Sunday is Mother’s Day. For some of you readers, it will be a day to celebrate and honor your mothers by spending some time with them. There will be flowers, special meals and time spent together.
For others, and for me, it will be a day to remember the mothers that we can’t spend the day with — we’ll celebrate and honor our moms, too, but we’ll have to do it more quietly, in our hearts.
My mother has been gone more than 12 years now, and still I think of her each day. I’m nearly 50 years old now, a grandfather, and still there are times when I wish I could ask her for guidance.
My mother was the smartest person I have ever known. She was book-smart, despite having just an eighth-grade education. She loved to learn new things and she learned them quickly. But Mom was also smart in ways that were often more practical. She understood people and had a keen sense of which ones shouldn’t be trusted.
Mom also had a razor-sharp wit, which ironically she displayed most often when she was angry. I can remember many times when my brothers or I would be in trouble for some sort of mischief and Mom would say something so sarcastic and so funny that we wanted to burst out laughing. We learned pretty quickly not to do that, though, because she didn’t find it amusing.

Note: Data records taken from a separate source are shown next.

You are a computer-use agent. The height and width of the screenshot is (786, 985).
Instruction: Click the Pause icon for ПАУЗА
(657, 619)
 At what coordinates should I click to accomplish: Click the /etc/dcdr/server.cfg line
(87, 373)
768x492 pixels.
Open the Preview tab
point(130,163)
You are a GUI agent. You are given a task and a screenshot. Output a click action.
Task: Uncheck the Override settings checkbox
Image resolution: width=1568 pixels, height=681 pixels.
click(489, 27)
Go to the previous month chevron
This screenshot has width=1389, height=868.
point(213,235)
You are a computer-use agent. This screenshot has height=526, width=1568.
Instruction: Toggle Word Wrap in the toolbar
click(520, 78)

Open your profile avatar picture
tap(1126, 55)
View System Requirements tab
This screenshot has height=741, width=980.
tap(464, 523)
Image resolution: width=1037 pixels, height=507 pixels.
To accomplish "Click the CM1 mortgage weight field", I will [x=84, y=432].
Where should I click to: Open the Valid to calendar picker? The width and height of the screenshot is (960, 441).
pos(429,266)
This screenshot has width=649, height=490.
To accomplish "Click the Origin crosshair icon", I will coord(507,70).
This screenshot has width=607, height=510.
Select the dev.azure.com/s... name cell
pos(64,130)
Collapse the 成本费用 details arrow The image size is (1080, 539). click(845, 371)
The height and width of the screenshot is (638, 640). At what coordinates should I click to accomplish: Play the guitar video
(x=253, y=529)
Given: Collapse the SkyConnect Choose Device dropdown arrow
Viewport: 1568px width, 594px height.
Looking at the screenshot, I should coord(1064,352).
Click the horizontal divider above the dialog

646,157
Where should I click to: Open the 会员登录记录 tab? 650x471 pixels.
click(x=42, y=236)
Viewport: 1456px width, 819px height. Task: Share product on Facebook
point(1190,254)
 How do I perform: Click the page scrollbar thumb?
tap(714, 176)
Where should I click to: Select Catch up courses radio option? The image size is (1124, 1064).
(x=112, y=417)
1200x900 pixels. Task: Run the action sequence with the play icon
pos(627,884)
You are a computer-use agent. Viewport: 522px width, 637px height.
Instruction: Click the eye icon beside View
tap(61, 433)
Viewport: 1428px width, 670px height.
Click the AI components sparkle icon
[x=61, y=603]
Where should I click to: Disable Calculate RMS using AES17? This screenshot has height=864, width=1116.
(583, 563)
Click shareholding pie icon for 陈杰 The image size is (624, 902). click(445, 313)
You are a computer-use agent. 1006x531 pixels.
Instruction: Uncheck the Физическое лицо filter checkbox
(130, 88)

She could be tough, and she was not a believer in sparing the rod. I wasn’t there to witness it, but one of the enduring legends of my mother was the time my brothers, horse-playing in the back seat, hit her in the back of the head with a Frisbee while she was driving on a busy city street. Justice was swift and severe: Mom pulled the car over and administered what some folks refer to as corporal punishment. I’m pretty sure my brothers’ backsides are still a little tender.
More than anything, though, my mother was the glue that held our family together. And there was absolutely nothing she wouldn’t do to protect and provide for my brothers and me.
When I first got the idea that I might be interested in writing for a newspaper, it was my mom who took my handwritten stories and typed them into neat, double-spaced pages. It was my mom who made a 50-mile round trip each week so I could deliver those neatly typed pages to the editor of the little weekly newspaper where I first got paid for my work.
It was my mom who encouraged me. It was my mom who believed in me. It was my mom who was there for me, always.
My mother was three months shy of 15 years old when I was born. She was three weeks past 50 when she drew her last breath on a cold January morning in 2005.
I’ll remember my mom on Sunday, like I do every day. I’ll think about what it might be like if she were still with us. I’ll think about how much she would adore her great-grandchildren. I’ll allow myself a few minutes of sadness that I can’t celebrate the day with her.
But then I’ll remember how blessed I am to be her son. I’ll remember that as long as I have precious memories of the kind of person she was, she’ll never truly be gone. I’ll remember the inscription at the bottom of the headstone she shares with my dad: “In our hearts, you’ll always be.”